Das ist die Botschaft dieser spätkapitalistischen Beratungskantate von Felix Stachelhaus und seinem Team, in der sie das selbstgefällige Tun der medialen Erfolgsfanatiker:innen unter die kritische Lupe nehmen. Dass sie dabei keineswegs nur auf ihre Fantasie angewiesen sind, beweisen sie mit ihren klug zusammengeschnittenen Fundstücken aus dem Netz. Hier verbreiten selbsternannte Winner ihre vermeintlichen Erfolgsrezepte unermüdlich und mit großem Erfolg. Was wie Satire klingt, ist leider nur ein Abbild der Realität.
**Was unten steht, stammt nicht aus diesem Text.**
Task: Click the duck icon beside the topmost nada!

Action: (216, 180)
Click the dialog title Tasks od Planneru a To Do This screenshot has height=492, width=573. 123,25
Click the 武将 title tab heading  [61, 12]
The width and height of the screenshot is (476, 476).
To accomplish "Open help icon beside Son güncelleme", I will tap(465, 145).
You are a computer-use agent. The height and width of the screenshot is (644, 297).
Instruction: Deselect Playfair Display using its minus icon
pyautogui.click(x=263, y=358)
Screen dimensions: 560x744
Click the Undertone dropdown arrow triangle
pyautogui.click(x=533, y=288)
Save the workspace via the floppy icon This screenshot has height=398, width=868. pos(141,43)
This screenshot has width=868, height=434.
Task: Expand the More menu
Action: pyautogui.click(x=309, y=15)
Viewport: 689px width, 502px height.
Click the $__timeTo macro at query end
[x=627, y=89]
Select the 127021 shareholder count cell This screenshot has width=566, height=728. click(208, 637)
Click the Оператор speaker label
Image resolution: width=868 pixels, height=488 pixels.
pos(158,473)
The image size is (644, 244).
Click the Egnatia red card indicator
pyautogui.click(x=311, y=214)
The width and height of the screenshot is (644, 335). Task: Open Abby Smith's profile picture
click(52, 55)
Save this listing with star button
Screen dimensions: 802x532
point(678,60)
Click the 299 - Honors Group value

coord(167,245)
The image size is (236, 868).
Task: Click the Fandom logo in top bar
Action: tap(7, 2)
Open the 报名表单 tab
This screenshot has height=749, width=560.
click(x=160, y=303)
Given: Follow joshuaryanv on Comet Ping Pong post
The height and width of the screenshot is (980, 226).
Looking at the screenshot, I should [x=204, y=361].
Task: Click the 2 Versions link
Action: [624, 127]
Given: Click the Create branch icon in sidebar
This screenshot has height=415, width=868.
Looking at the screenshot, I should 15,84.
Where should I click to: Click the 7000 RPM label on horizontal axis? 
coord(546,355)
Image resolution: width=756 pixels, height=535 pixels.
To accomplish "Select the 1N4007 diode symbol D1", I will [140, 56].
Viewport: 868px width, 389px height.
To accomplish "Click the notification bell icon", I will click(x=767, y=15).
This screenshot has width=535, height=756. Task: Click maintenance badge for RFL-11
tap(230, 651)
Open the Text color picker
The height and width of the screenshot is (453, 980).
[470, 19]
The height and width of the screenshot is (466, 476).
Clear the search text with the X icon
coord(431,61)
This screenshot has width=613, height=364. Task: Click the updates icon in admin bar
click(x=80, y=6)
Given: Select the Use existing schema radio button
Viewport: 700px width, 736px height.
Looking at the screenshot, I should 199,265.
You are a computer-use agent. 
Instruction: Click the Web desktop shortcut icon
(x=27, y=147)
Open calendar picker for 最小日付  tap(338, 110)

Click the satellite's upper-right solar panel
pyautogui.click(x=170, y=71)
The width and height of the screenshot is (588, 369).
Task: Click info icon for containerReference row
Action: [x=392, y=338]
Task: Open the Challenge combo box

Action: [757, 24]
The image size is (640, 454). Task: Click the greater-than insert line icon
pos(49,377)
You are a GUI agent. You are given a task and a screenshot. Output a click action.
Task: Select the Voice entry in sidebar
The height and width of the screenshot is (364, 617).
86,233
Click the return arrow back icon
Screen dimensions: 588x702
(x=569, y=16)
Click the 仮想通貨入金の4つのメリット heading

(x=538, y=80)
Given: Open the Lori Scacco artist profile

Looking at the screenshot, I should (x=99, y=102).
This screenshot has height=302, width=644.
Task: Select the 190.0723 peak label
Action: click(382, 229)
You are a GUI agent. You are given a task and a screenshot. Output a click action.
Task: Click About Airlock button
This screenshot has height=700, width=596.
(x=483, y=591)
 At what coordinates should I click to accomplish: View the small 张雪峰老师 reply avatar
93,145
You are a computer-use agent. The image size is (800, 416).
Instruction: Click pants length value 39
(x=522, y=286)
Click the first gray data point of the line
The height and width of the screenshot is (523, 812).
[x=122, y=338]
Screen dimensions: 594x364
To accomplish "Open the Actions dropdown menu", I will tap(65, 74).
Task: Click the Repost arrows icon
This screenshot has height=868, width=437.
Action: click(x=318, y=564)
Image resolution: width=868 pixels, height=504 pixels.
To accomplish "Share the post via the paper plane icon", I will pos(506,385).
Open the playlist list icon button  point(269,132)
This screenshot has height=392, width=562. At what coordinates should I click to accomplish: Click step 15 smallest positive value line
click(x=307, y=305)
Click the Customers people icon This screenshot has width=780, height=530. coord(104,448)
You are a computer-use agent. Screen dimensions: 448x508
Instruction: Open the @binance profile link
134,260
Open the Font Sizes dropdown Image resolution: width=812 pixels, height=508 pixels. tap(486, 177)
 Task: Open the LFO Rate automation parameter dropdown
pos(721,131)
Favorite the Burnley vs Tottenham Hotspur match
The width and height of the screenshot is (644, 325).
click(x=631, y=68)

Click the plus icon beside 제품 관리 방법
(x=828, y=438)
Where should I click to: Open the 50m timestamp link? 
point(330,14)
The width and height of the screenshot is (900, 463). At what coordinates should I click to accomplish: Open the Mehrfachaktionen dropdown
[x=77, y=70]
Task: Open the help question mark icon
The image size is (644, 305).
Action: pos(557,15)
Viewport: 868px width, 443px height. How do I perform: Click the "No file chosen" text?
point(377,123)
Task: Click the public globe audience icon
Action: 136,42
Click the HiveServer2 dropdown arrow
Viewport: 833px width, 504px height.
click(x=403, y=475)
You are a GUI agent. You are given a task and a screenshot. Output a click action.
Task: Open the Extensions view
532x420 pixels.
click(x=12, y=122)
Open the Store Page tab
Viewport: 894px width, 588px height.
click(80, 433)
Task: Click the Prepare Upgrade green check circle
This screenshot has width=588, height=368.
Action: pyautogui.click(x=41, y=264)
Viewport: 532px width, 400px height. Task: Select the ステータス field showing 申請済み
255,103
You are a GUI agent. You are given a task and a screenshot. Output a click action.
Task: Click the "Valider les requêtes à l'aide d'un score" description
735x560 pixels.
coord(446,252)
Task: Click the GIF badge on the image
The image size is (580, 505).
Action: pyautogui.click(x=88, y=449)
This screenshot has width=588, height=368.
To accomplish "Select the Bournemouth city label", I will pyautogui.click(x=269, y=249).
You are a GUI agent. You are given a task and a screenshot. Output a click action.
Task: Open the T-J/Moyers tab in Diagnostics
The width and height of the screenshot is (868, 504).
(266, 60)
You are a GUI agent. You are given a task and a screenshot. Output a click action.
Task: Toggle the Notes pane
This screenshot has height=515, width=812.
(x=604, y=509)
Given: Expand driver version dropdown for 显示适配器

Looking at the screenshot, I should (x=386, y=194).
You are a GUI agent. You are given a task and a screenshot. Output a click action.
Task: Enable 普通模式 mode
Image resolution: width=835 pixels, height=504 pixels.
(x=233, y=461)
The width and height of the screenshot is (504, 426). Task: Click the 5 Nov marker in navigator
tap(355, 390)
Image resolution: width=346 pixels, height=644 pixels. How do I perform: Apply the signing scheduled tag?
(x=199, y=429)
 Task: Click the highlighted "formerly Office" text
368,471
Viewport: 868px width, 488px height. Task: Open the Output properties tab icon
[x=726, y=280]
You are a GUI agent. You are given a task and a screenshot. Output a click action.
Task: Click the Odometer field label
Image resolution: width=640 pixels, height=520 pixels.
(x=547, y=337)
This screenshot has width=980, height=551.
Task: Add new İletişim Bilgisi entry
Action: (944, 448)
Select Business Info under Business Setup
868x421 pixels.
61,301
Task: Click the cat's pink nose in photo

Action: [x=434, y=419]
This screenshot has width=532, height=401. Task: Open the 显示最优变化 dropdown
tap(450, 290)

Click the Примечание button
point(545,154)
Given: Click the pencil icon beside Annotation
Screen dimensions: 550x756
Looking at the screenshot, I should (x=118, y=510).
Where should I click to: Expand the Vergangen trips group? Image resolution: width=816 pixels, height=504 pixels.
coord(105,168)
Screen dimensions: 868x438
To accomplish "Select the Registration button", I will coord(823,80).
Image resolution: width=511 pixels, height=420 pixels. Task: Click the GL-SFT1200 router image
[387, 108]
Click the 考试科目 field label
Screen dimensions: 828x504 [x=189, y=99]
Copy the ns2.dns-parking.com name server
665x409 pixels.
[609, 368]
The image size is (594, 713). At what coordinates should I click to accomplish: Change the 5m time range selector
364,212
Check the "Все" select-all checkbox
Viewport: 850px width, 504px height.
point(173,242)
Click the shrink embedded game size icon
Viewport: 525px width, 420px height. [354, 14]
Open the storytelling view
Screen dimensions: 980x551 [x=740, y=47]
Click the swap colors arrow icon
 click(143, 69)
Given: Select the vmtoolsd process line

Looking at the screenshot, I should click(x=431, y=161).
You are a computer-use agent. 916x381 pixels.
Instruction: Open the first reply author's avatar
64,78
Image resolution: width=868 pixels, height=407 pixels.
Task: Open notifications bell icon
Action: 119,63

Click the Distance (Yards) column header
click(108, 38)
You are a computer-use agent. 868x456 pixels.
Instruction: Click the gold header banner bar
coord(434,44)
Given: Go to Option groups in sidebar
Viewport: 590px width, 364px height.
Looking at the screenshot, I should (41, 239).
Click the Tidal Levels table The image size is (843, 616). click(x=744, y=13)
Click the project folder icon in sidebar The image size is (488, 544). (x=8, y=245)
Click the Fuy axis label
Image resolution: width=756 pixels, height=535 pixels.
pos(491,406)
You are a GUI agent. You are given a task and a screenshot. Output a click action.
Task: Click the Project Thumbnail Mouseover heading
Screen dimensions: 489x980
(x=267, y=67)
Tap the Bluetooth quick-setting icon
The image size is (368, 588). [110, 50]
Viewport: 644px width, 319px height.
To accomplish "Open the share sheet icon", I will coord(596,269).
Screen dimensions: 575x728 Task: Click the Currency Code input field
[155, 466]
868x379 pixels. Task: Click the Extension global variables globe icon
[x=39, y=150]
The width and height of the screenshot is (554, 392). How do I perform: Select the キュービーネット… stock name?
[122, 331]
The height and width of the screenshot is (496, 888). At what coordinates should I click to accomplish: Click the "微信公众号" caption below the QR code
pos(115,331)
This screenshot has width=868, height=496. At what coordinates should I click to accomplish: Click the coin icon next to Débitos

Im Zentrum des Geschehens auf der Bühne steht die Allrounderin Lisa Florentine Schmalz. Die ausgebildete Sängerin überzeugt sowohl als selbstgewisse Erfolgsschulgründerin wie auch als rebellischer Mittelfinger. Doch auch die Musiker:innen von LUX:NM treffen die Töne nicht nur an ihrem Instrument sondern auch bei ihrem jeweiligen Vortrag. Dass Stachelhaus die Rezepte der Erfolgsvermarkter:innen gerade auf dem Gebiet der Kunst untersucht, zeigt den kritischen Blick auf das eigene Metier. Wird doch gerade hier unter dem Motto der Erschaffung von ethisch unbedenklichen, kulturell bedeutenden Werken doch oft die Selbstausbeutung der mitwirkenden Künstler:innenbilligend in Kauf genommen bzw. sogar vorausgesetzt. Das Publikum im Lichthof erlebte einen überaus unterhaltsamen Abend, der im Laufe der fast zwei Stunden immer wieder neue Überraschungen und Erkenntnisse bereit hielt. Und doch die Systemfrage des Erfolges in der Kunst nicht neu zu definieren vermochte.